Streak of shrinking trade deficits ends
A streak of shrinking U.S. trade deficits for eight straight months ended in March, with a government report showing on Tuesday that exports fell faster than imports as foreign companies purchased less capital goods.
Amid a tough economy, Americans have been buying far less goods from abroad. While goods shipped abroad from U.S.-based companies have been falling as well, the decline had not been as precipitous.
Streak ends
The trade gap was $62.5 billion in July of 2008. It had been declining consistently until February, reaching $26.1 billion. However exports in March fell slightly faster than imports, creating a $27.6 billion gap for that month.
A breakdown of export declines from February to March reveals that the biggest drop in exports was in capital goods at $1.7 billion as foreign companies cut back on spending. Consumer goods exports fell $500 million.
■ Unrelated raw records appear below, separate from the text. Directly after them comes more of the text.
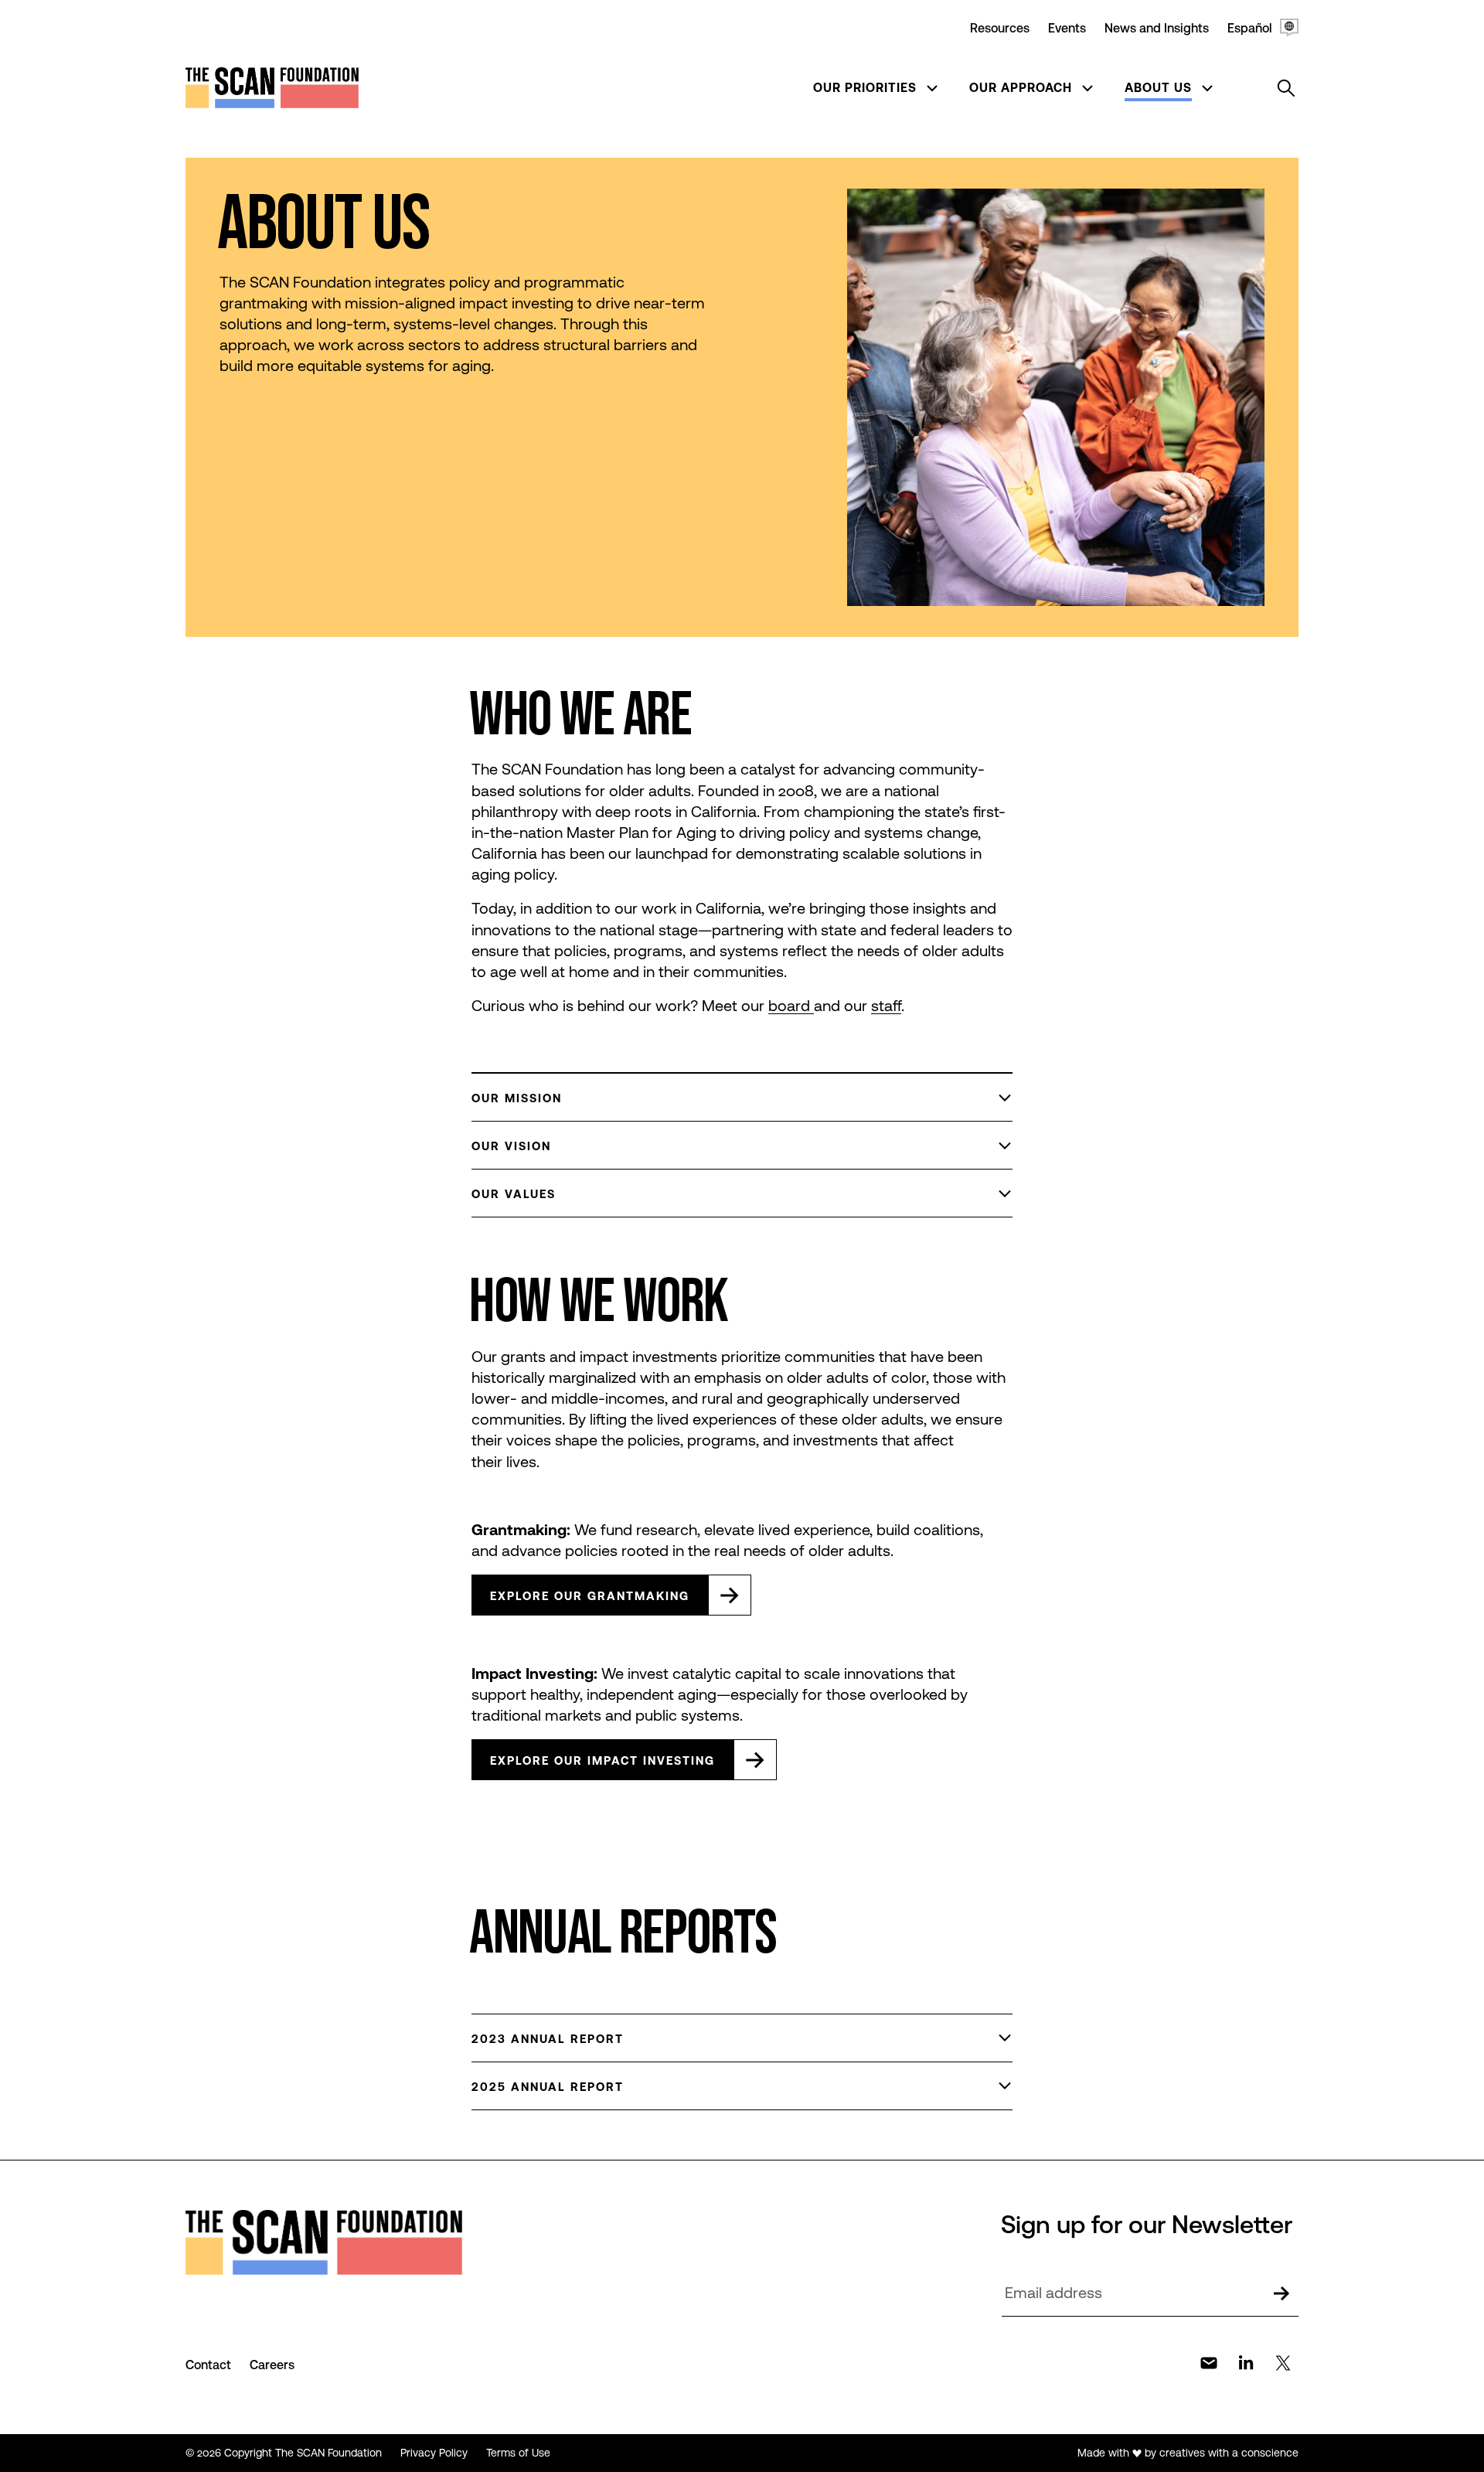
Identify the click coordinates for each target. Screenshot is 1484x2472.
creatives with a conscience (1228, 2452)
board (791, 1005)
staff (886, 1005)
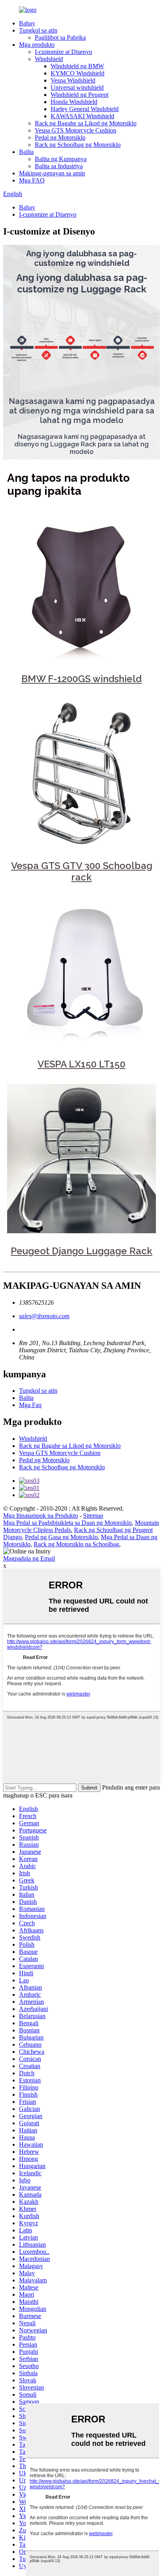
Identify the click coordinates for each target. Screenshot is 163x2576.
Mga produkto (37, 44)
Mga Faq (30, 1404)
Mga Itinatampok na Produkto (40, 1515)
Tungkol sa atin (38, 30)
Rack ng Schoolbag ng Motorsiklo (78, 144)
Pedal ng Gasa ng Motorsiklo (61, 1537)
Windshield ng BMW (77, 66)
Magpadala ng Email (29, 1558)
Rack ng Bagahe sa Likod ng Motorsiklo (85, 123)
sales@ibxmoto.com (44, 1316)
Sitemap (93, 1515)
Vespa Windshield (73, 80)
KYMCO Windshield (77, 73)
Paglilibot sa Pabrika (60, 37)
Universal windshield (77, 87)
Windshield (49, 59)
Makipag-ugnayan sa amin (52, 173)
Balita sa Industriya (59, 166)
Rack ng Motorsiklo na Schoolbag (76, 1544)
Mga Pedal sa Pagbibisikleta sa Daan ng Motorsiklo (67, 1522)
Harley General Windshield (85, 109)
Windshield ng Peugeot (79, 94)
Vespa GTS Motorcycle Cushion (75, 130)
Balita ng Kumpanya (61, 159)
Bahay (27, 23)
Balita (26, 151)
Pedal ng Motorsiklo (60, 137)
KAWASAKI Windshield (82, 116)
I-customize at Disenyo (63, 51)
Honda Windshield (74, 101)
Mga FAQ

Top 5 trading partner deficits
The top 5 largest deficits were with China at $15.6 billion, the European Union at $4.4 billion, Mexico at $3.9 billion, Japan at $2.6 billion, and oil cartel OPEC at $2.4 billion.
Top 4 trading partner surpluses
The top 4 largest surpluses listed by the department were with Hong Kong at $1.5 billion, Australia at $1.1 billion, Singapore at $500 million, and Egypt at $300 million.